- **Exercise brief**: Give back only the lines in the records below from the one with "Click the Gestione" to the one with "Click the Date Request Received date text", both inclusive, word for word.

Material provided START

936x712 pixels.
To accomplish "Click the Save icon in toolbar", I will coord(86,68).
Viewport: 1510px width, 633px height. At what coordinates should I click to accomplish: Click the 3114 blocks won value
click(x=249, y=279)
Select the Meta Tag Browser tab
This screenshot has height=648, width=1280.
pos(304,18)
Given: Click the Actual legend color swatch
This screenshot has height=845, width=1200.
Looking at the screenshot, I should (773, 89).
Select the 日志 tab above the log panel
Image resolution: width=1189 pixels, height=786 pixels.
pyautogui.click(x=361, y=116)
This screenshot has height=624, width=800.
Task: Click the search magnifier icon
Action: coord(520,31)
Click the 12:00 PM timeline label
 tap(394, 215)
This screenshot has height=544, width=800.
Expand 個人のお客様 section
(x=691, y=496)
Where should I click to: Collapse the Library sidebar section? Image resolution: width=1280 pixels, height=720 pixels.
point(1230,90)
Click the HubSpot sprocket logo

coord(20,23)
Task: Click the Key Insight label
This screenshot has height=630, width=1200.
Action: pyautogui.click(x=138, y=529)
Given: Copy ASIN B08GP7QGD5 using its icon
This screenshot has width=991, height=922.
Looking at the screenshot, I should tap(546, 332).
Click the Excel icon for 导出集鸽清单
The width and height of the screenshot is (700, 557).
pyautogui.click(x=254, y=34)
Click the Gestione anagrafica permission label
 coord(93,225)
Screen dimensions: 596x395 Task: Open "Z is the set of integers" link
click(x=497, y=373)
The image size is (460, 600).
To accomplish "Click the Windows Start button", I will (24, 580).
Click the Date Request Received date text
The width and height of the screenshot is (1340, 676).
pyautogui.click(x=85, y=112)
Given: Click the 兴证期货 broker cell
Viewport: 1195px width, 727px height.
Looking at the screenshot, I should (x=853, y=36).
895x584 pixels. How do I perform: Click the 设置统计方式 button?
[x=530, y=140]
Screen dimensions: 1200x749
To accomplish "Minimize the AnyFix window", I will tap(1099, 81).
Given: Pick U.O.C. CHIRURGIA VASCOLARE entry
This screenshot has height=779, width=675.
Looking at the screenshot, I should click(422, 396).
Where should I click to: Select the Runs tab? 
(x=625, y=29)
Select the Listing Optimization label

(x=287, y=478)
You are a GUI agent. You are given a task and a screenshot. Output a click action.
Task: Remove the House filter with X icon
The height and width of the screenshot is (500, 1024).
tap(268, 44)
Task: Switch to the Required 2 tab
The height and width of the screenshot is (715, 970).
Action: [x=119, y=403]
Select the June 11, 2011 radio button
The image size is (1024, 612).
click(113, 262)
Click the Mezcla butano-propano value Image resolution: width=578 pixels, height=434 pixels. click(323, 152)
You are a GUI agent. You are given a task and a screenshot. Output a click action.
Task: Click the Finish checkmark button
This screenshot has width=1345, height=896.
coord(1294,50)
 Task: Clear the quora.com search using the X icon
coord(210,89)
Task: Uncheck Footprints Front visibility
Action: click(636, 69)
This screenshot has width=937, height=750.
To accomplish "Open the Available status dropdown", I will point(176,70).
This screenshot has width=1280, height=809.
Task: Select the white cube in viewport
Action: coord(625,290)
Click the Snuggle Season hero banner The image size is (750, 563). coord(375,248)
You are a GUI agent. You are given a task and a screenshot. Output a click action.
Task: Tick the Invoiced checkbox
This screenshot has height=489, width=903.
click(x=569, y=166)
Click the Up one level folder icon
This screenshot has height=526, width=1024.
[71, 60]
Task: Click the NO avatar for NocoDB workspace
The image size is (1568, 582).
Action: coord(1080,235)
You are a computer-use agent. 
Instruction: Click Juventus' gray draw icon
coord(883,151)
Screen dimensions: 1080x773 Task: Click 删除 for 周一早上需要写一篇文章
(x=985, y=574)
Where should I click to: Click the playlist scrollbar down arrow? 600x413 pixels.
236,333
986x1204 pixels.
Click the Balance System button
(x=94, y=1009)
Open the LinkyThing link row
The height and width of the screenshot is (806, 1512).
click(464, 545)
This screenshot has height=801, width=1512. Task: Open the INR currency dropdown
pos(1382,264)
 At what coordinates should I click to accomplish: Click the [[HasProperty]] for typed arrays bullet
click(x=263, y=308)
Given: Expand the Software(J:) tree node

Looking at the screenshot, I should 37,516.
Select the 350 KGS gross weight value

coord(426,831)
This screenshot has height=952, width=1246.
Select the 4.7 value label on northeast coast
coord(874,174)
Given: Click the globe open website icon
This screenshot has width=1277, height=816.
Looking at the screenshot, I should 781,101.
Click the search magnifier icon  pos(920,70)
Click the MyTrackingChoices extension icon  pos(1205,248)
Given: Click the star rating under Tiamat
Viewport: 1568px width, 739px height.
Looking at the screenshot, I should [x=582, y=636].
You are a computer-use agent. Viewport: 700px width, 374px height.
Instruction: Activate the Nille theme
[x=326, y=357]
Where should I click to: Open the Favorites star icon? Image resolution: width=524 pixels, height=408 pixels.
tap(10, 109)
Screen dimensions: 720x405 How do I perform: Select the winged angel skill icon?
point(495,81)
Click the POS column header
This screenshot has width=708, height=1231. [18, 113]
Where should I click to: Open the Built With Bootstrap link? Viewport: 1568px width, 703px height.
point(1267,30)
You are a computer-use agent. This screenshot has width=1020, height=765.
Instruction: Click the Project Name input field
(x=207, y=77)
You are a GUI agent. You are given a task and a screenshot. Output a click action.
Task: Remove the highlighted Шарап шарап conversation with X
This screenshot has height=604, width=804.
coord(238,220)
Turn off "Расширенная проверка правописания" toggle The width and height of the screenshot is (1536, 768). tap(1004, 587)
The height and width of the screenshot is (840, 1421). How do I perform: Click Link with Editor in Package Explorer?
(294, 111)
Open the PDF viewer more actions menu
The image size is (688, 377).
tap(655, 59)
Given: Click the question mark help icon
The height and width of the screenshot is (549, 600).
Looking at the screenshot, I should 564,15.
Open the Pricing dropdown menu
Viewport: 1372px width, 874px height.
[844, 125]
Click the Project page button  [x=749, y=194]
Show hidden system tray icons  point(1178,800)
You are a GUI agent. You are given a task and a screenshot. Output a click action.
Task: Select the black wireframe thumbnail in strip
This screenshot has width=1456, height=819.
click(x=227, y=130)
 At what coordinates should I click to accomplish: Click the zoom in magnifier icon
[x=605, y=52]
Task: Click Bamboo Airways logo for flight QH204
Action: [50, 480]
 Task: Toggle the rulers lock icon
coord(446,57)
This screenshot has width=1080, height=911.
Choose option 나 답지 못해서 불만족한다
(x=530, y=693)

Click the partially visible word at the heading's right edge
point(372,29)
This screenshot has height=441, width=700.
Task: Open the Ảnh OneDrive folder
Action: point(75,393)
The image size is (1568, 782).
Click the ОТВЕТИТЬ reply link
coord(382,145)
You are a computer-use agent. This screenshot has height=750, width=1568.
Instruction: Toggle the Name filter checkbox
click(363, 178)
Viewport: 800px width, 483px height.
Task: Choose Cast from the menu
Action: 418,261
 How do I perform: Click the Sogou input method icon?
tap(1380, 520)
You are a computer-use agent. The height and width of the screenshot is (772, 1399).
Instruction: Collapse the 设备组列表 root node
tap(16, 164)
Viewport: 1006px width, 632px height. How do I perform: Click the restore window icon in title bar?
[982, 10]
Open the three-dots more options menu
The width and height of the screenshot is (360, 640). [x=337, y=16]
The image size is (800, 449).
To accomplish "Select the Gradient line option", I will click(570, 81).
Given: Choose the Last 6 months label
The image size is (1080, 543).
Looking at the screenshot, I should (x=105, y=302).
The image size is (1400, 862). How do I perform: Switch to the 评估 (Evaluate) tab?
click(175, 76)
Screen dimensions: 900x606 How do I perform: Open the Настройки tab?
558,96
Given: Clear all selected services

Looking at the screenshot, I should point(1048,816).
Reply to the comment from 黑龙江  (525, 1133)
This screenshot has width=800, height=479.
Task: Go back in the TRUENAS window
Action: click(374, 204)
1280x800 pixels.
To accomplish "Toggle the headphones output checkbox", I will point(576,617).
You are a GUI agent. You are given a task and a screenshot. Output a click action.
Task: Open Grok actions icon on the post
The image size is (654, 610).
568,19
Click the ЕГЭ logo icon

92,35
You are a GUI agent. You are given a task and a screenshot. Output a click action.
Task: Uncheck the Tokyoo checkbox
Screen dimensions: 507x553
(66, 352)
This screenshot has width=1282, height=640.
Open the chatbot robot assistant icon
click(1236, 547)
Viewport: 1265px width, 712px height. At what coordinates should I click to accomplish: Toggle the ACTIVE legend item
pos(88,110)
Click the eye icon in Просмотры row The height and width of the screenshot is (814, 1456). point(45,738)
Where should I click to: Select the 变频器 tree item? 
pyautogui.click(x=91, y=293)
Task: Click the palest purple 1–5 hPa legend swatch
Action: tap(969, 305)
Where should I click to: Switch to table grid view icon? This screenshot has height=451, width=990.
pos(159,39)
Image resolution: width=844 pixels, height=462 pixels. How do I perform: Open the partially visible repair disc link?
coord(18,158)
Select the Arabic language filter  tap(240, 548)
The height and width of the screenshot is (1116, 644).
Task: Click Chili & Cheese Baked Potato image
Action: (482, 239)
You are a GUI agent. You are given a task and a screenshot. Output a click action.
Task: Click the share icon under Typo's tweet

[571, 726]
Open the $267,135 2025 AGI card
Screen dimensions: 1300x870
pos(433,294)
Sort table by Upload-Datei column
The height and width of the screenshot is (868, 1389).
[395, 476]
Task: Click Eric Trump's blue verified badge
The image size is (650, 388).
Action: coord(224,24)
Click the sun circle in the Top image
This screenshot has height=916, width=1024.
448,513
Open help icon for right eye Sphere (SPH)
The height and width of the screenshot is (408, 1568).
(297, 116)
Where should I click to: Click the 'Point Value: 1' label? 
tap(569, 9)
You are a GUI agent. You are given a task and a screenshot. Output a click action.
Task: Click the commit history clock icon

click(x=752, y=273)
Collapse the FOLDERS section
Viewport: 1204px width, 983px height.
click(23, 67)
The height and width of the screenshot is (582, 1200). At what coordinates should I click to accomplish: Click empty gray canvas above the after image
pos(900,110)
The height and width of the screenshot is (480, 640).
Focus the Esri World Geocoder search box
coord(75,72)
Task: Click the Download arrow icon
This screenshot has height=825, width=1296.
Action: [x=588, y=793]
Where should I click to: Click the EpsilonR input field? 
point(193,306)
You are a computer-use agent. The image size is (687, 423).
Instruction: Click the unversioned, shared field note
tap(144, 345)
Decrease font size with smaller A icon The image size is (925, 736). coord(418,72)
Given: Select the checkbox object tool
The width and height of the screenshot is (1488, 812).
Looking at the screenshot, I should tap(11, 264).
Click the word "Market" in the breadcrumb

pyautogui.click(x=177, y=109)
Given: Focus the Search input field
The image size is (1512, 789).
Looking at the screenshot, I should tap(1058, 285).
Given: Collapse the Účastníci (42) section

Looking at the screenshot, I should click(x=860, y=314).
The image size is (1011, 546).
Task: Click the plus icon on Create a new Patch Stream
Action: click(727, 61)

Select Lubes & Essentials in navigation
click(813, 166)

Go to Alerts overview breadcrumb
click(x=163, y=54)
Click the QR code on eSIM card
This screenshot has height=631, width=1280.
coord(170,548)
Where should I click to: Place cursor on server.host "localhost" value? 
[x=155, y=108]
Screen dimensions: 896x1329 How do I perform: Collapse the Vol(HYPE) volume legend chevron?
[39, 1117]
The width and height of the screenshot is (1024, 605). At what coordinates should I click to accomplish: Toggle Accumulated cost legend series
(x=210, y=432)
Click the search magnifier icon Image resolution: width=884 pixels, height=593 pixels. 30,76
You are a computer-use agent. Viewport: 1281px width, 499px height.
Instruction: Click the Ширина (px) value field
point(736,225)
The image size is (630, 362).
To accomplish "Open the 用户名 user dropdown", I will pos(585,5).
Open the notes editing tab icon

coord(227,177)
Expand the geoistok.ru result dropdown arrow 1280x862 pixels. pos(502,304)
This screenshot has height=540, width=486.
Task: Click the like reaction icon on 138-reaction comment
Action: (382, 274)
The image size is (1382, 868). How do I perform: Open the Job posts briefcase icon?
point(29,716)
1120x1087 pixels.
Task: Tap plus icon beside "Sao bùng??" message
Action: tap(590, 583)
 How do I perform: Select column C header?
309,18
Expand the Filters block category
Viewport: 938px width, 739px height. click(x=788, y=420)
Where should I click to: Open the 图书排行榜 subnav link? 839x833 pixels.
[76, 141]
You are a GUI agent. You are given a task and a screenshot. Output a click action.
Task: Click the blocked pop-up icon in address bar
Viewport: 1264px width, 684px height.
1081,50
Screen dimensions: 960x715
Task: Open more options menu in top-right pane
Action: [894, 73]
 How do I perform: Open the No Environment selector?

Material provided END

- **Problem solution**:
Click the Gestione anagrafica permission label
 coord(93,225)
Screen dimensions: 596x395 Task: Open "Z is the set of integers" link
click(x=497, y=373)
The image size is (460, 600).
To accomplish "Click the Windows Start button", I will (24, 580).
Click the Date Request Received date text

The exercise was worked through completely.